++++ Records for processing
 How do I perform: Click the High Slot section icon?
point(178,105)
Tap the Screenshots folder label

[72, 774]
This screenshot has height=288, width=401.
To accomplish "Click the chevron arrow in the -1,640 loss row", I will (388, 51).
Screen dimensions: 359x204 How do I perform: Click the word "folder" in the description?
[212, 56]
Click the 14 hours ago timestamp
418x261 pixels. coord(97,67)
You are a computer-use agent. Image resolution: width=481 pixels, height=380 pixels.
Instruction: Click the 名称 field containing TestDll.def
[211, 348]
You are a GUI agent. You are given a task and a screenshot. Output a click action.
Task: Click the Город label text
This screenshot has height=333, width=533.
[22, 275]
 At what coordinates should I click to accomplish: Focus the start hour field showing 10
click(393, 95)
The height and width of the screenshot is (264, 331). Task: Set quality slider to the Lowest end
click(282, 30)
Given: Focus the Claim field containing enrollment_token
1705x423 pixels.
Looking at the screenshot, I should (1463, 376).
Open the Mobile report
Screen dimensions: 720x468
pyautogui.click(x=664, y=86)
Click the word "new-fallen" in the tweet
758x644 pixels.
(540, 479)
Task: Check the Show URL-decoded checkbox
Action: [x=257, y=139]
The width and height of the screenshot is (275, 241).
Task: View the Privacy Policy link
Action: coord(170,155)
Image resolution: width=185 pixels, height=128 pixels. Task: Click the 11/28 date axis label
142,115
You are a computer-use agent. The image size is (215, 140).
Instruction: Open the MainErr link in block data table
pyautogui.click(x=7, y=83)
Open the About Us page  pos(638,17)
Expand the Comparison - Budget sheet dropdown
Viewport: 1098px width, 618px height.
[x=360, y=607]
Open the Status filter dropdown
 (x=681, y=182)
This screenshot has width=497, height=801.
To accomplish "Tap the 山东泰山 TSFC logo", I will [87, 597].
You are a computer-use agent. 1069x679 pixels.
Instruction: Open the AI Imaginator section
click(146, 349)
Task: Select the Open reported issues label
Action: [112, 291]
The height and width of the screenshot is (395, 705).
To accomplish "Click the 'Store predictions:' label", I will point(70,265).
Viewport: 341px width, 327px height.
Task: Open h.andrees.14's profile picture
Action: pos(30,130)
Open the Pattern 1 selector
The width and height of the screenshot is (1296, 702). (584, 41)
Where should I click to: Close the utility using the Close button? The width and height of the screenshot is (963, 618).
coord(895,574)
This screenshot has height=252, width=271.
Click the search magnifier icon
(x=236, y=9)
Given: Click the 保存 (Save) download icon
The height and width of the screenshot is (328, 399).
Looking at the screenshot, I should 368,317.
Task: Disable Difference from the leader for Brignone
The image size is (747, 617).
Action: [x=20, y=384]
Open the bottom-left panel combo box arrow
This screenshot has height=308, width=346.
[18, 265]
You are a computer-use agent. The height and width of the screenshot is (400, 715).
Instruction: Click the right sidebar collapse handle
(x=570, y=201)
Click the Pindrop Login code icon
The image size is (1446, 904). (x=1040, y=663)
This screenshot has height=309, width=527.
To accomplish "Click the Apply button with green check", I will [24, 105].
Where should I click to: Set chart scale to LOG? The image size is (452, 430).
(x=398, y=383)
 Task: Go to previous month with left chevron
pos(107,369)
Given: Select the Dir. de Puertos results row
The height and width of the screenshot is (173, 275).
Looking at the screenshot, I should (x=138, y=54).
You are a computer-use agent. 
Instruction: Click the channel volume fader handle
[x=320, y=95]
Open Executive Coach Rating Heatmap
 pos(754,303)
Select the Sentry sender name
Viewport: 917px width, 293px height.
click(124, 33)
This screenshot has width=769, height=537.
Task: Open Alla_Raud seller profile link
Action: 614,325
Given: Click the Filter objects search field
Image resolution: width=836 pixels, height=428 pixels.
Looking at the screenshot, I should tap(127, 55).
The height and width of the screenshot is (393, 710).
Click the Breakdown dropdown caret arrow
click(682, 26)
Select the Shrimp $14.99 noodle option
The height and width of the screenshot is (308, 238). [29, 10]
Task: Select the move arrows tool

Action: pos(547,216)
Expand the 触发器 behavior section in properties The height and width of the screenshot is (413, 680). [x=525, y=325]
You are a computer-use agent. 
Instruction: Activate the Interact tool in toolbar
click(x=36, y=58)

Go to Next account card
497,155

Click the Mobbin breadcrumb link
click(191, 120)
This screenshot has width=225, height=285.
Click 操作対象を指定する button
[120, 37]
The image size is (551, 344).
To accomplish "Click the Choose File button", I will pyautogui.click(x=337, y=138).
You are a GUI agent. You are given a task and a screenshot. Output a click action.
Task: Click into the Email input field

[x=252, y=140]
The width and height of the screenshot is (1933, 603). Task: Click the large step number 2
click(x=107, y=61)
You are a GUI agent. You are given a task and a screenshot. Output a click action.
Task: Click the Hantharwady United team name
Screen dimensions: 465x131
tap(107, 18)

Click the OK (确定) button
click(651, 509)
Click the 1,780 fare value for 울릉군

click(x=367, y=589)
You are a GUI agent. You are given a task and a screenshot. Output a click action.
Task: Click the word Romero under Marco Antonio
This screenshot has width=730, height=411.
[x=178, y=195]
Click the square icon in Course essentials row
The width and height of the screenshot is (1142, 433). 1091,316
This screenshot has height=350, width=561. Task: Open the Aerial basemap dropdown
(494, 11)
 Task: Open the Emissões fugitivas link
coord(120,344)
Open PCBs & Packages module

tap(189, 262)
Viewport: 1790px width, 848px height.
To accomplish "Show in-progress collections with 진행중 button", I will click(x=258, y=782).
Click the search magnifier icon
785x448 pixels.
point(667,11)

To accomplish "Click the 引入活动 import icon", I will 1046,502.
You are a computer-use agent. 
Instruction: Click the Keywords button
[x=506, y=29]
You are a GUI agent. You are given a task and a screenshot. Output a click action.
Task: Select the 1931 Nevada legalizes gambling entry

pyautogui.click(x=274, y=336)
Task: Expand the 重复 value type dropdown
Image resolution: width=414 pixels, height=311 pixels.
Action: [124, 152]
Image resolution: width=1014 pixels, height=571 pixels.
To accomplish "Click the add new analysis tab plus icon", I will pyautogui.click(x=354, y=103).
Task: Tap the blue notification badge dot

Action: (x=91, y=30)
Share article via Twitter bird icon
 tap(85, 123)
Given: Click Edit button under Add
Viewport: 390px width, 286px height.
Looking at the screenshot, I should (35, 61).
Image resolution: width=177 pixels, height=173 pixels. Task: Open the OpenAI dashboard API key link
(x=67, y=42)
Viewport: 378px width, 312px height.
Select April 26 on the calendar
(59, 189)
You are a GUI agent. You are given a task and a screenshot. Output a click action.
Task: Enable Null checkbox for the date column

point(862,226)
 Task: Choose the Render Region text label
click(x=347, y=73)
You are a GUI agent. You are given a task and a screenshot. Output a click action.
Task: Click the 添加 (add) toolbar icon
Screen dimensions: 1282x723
++++++++
Return every line of the data above as a JSON array of strings, one string per line, with blank lines omitted.

## [Response to the task]
[
  " How do I perform: Click the High Slot section icon?",
  "point(178,105)",
  "Tap the Screenshots folder label",
  "[72, 774]",
  "This screenshot has height=288, width=401.",
  "To accomplish \"Click the chevron arrow in the -1,640 loss row\", I will (388, 51).",
  "Screen dimensions: 359x204 How do I perform: Click the word \"folder\" in the description?",
  "[212, 56]",
  "Click the 14 hours ago timestamp",
  "418x261 pixels. coord(97,67)",
  "You are a computer-use agent. Image resolution: width=481 pixels, height=380 pixels.",
  "Instruction: Click the 名称 field containing TestDll.def",
  "[211, 348]",
  "You are a GUI agent. You are given a task and a screenshot. Output a click action.",
  "Task: Click the Город label text",
  "This screenshot has height=333, width=533.",
  "[22, 275]",
  " At what coordinates should I click to accomplish: Focus the start hour field showing 10",
  "click(393, 95)",
  "The height and width of the screenshot is (264, 331). Task: Set quality slider to the Lowest end",
  "click(282, 30)",
  "Given: Focus the Claim field containing enrollment_token",
  "1705x423 pixels.",
  "Looking at the screenshot, I should (1463, 376).",
  "Open the Mobile report",
  "Screen dimensions: 720x468",
  "pyautogui.click(x=664, y=86)",
  "Click the word \"new-fallen\" in the tweet",
  "758x644 pixels.",
  "(540, 479)",
  "Task: Check the Show URL-decoded checkbox",
  "Action: [x=257, y=139]",
  "The width and height of the screenshot is (275, 241).",
  "Task: View the Privacy Policy link",
  "Action: coord(170,155)",
  "Image resolution: width=185 pixels, height=128 pixels. Task: Click the 11/28 date axis label",
  "142,115",
  "You are a computer-use agent. The image size is (215, 140).",
  "Instruction: Open the MainErr link in block data table",
  "pyautogui.click(x=7, y=83)",
  "Open the About Us page  pos(638,17)",
  "Expand the Comparison - Budget sheet dropdown",
  "Viewport: 1098px width, 618px height.",
  "[x=360, y=607]",
  "Open the Status filter dropdown",
  " (x=681, y=182)",
  "This screenshot has width=497, height=801.",
  "To accomplish \"Tap the 山东泰山 TSFC logo\", I will [87, 597].",
  "You are a computer-use agent. 1069x679 pixels.",
  "Instruction: Open the AI Imaginator section",
  "click(146, 349)",
  "Task: Select the Open reported issues label",
  "Action: [112, 291]",
  "The height and width of the screenshot is (395, 705).",
  "To accomplish \"Click the 'Store predictions:' label\", I will point(70,265).",
  "Viewport: 341px width, 327px height.",
  "Task: Open h.andrees.14's profile picture",
  "Action: pos(30,130)",
  "Open the Pattern 1 selector",
  "The width and height of the screenshot is (1296, 702). (584, 41)",
  "Where should I click to: Close the utility using the Close button? The width and height of the screenshot is (963, 618).",
  "coord(895,574)",
  "This screenshot has height=252, width=271.",
  "Click the search magnifier icon",
  "(x=236, y=9)",
  "Given: Click the 保存 (Save) download icon",
  "The height and width of the screenshot is (328, 399).",
  "Looking at the screenshot, I should 368,317.",
  "Task: Disable Difference from the leader for Brignone",
  "The image size is (747, 617).",
  "Action: [x=20, y=384]",
  "Open the bottom-left panel combo box arrow",
  "This screenshot has height=308, width=346.",
  "[18, 265]",
  "You are a computer-use agent. The height and width of the screenshot is (400, 715).",
  "Instruction: Click the right sidebar collapse handle",
  "(x=570, y=201)",
  "Click the Pindrop Login code icon",
  "The image size is (1446, 904). (x=1040, y=663)",
  "This screenshot has height=309, width=527.",
  "To accomplish \"Click the Apply button with green check\", I will [24, 105].",
  "Where should I click to: Set chart scale to LOG? The image size is (452, 430).",
  "(x=398, y=383)",
  " Task: Go to previous month with left chevron",
  "pos(107,369)",
  "Given: Select the Dir. de Puertos results row",
  "The height and width of the screenshot is (173, 275).",
  "Looking at the screenshot, I should (x=138, y=54).",
  "You are a computer-use agent. ",
  "Instruction: Click the channel volume fader handle",
  "[x=320, y=95]",
  "Open Executive Coach Rating Heatmap",
  " pos(754,303)",
  "Select the Sentry sender name",
  "Viewport: 917px width, 293px height.",
  "click(124, 33)",
  "This screenshot has width=769, height=537.",
  "Task: Open Alla_Raud seller profile link",
  "Action: 614,325",
  "Given: Click the Filter objects search field",
  "Image resolution: width=836 pixels, height=428 pixels.",
  "Looking at the screenshot, I should tap(127, 55).",
  "The height and width of the screenshot is (393, 710).",
  "Click the Breakdown dropdown caret arrow",
  "click(682, 26)",
  "Select the Shrimp $14.99 noodle option",
  "The height and width of the screenshot is (308, 238). [29, 10]",
  "Task: Select the move arrows tool",
  "Action: pos(547,216)",
  "Expand the 触发器 behavior section in properties The height and width of the screenshot is (413, 680). [x=525, y=325]",
  "You are a computer-use agent. ",
  "Instruction: Activate the Interact tool in toolbar",
  "click(x=36, y=58)",
  "Go to Next account card",
  "497,155",
  "Click the Mobbin breadcrumb link",
  "click(191, 120)",
  "This screenshot has width=225, height=285.",
  "Click 操作対象を指定する button",
  "[120, 37]",
  "The image size is (551, 344).",
  "To accomplish \"Click the Choose File button\", I will pyautogui.click(x=337, y=138).",
  "You are a GUI agent. You are given a task and a screenshot. Output a click action.",
  "Task: Click into the Email input field",
  "[x=252, y=140]",
  "The width and height of the screenshot is (1933, 603). Task: Click the large step number 2",
  "click(x=107, y=61)",
  "You are a GUI agent. You are given a task and a screenshot. Output a click action.",
  "Task: Click the Hantharwady United team name",
  "Screen dimensions: 465x131",
  "tap(107, 18)",
  "Click the OK (确定) button",
  "click(651, 509)",
  "Click the 1,780 fare value for 울릉군",
  "click(x=367, y=589)",
  "You are a GUI agent. You are given a task and a screenshot. Output a click action.",
  "Task: Click the word Romero under Marco Antonio",
  "This screenshot has width=730, height=411.",
  "[x=178, y=195]",
  "Click the square icon in Course essentials row",
  "The width and height of the screenshot is (1142, 433). 1091,316",
  "This screenshot has height=350, width=561. Task: Open the Aerial basemap dropdown",
  "(494, 11)",
  " Task: Open the Emissões fugitivas link",
  "coord(120,344)",
  "Open PCBs & Packages module",
  "tap(189, 262)",
  "Viewport: 1790px width, 848px height.",
  "To accomplish \"Show in-progress collections with 진행중 button\", I will click(x=258, y=782).",
  "Click the search magnifier icon",
  "785x448 pixels.",
  "point(667,11)",
  "To accomplish \"Click the 引入活动 import icon\", I will 1046,502.",
  "You are a computer-use agent. ",
  "Instruction: Click the Keywords button",
  "[x=506, y=29]",
  "You are a GUI agent. You are given a task and a screenshot. Output a click action.",
  "Task: Select the 1931 Nevada legalizes gambling entry",
  "pyautogui.click(x=274, y=336)",
  "Task: Expand the 重复 value type dropdown",
  "Image resolution: width=414 pixels, height=311 pixels.",
  "Action: [124, 152]",
  "Image resolution: width=1014 pixels, height=571 pixels.",
  "To accomplish \"Click the add new analysis tab plus icon\", I will pyautogui.click(x=354, y=103).",
  "Task: Tap the blue notification badge dot",
  "Action: (x=91, y=30)",
  "Share article via Twitter bird icon",
  " tap(85, 123)",
  "Given: Click Edit button under Add",
  "Viewport: 390px width, 286px height.",
  "Looking at the screenshot, I should (35, 61).",
  "Image resolution: width=177 pixels, height=173 pixels. Task: Open the OpenAI dashboard API key link",
  "(x=67, y=42)",
  "Viewport: 378px width, 312px height.",
  "Select April 26 on the calendar",
  "(59, 189)",
  "You are a GUI agent. You are given a task and a screenshot. Output a click action.",
  "Task: Enable Null checkbox for the date column",
  "point(862,226)",
  " Task: Choose the Render Region text label",
  "click(x=347, y=73)",
  "You are a GUI agent. You are given a task and a screenshot. Output a click action.",
  "Task: Click the 添加 (add) toolbar icon",
  "Screen dimensions: 1282x723"
]